### [Data for analysis]
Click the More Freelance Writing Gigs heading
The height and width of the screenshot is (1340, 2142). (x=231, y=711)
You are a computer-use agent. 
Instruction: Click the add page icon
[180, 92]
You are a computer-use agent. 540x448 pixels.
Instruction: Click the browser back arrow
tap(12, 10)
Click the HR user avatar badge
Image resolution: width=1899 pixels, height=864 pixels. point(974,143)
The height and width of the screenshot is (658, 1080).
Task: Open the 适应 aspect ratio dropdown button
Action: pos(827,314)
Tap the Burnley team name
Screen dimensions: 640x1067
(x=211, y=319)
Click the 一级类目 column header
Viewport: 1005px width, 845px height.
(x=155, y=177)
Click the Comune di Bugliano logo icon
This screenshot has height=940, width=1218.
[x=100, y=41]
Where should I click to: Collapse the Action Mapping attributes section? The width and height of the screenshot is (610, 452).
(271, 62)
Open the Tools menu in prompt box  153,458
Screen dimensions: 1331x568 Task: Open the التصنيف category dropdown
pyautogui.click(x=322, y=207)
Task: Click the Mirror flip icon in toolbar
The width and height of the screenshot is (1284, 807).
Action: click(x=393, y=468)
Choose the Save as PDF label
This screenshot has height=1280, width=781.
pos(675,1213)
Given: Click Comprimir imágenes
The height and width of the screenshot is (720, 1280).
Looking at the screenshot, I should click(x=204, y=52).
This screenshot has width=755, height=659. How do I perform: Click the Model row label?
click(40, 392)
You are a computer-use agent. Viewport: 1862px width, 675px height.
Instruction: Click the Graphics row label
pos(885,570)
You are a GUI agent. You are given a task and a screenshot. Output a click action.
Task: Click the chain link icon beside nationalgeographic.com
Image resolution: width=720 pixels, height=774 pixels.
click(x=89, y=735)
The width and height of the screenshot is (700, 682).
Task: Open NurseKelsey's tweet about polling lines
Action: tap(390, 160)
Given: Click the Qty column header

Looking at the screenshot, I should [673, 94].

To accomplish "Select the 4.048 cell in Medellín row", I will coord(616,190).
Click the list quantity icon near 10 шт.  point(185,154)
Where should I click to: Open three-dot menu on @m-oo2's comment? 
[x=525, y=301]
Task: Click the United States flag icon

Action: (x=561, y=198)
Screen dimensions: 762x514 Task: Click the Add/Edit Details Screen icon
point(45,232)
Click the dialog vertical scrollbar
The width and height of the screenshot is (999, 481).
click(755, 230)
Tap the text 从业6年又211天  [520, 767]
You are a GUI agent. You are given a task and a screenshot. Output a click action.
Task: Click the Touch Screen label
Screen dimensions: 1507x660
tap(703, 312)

### [Exercise]
In the material above, transcribe exactly the lines beginning at the one with "Image resolution: width=720" and ending at the one with "Tap the text", both included.

### [Response below]
Image resolution: width=720 pixels, height=774 pixels.
click(x=89, y=735)
The width and height of the screenshot is (700, 682).
Task: Open NurseKelsey's tweet about polling lines
Action: tap(390, 160)
Given: Click the Qty column header

Looking at the screenshot, I should [673, 94].

To accomplish "Select the 4.048 cell in Medellín row", I will coord(616,190).
Click the list quantity icon near 10 шт.  point(185,154)
Where should I click to: Open three-dot menu on @m-oo2's comment? 
[x=525, y=301]
Task: Click the United States flag icon

Action: (x=561, y=198)
Screen dimensions: 762x514 Task: Click the Add/Edit Details Screen icon
point(45,232)
Click the dialog vertical scrollbar
The width and height of the screenshot is (999, 481).
click(755, 230)
Tap the text 从业6年又211天  [520, 767]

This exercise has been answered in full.